Assignment —
Exactly the lines from the one holding "How do I perform: Expand" through the end of the material below must be printed, nothing more, and the pictures must be dropped.

Given data —
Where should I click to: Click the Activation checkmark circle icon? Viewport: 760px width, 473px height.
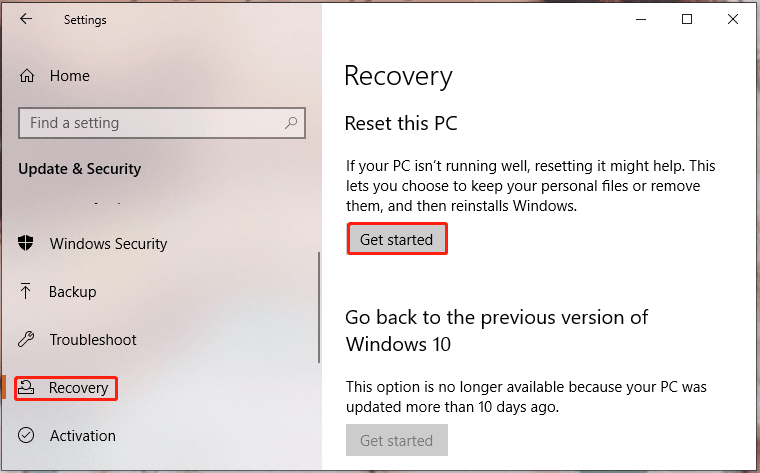click(26, 435)
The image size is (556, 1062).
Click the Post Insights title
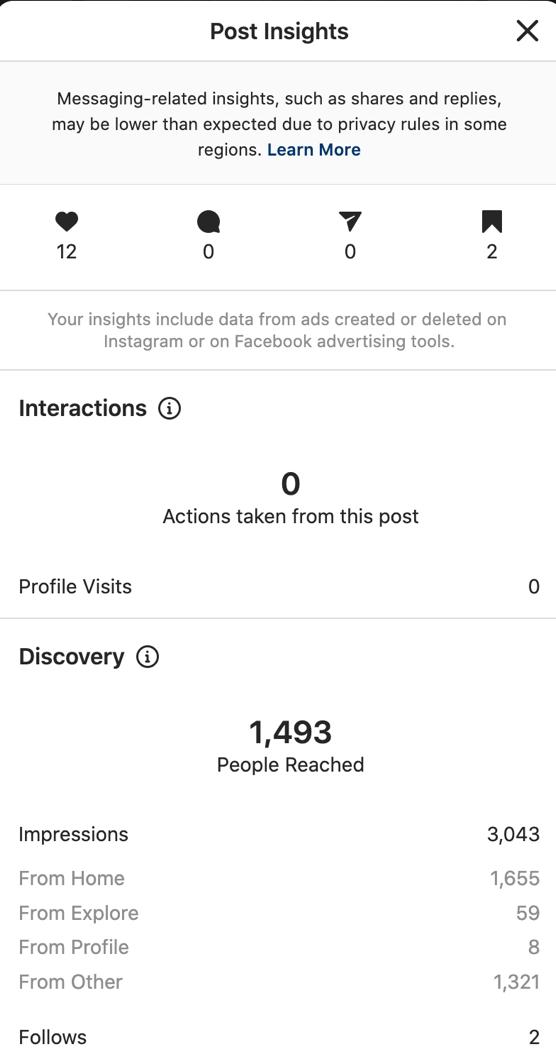pos(279,31)
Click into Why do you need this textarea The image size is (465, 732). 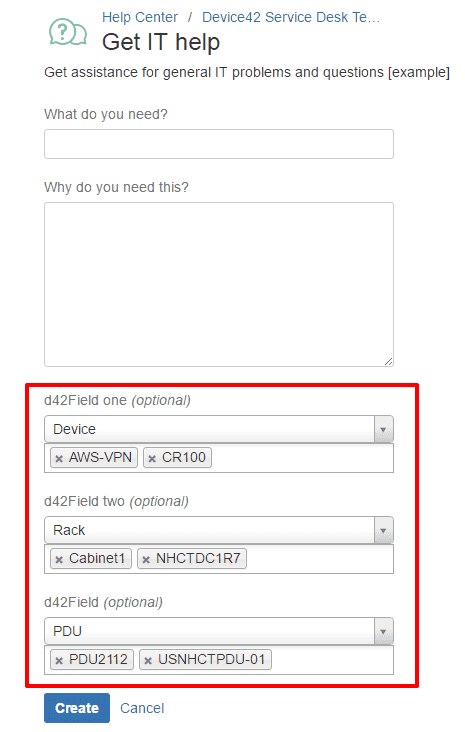point(219,284)
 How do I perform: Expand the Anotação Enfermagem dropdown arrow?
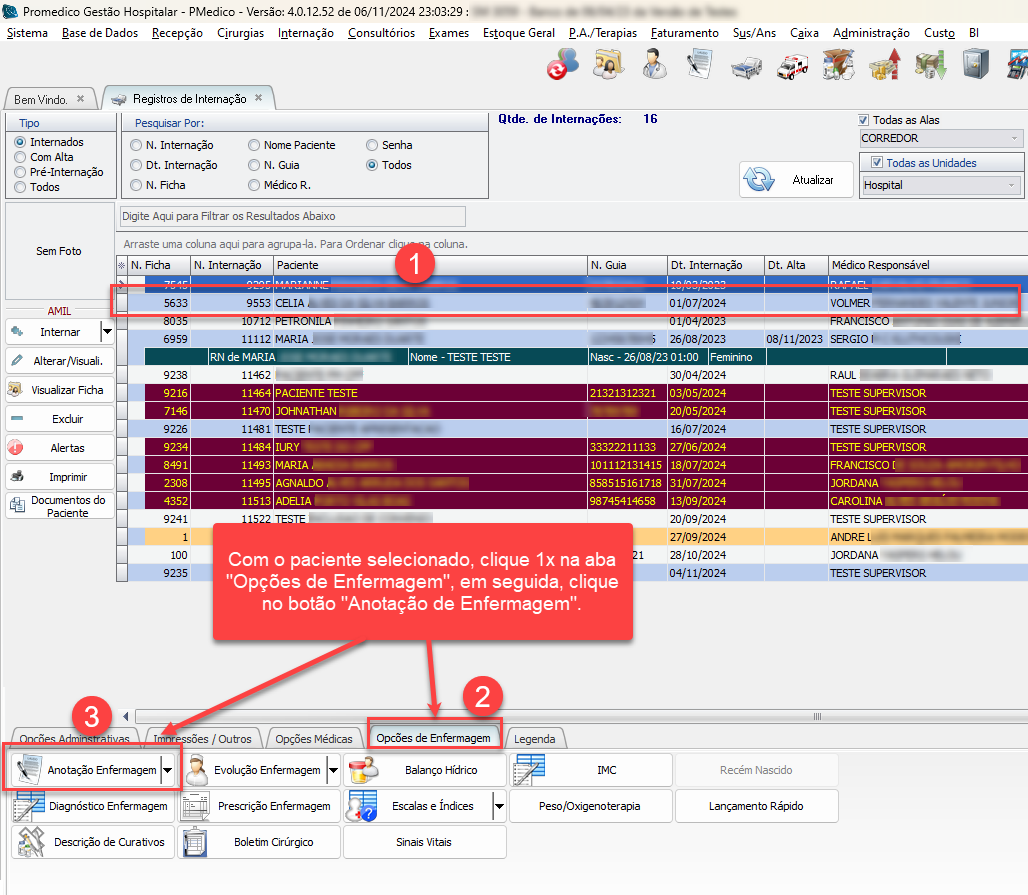[x=168, y=770]
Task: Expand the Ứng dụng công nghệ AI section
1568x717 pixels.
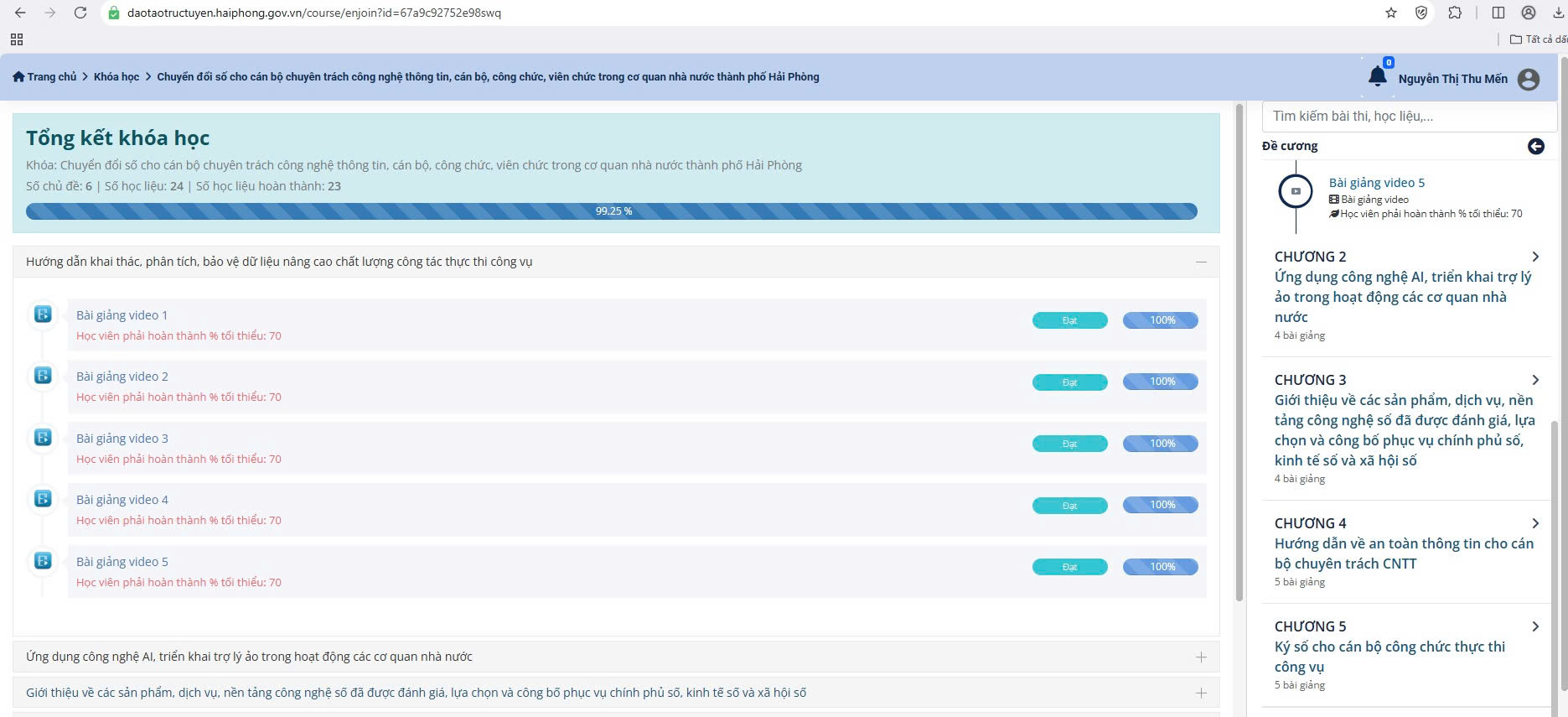Action: 1201,657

Answer below —
 How do I perform: Expand the Anotação Enfermagem dropdown arrow?
[x=168, y=770]
Task: Expand the Ứng dụng công nghệ AI section
1568x717 pixels.
Action: 1201,657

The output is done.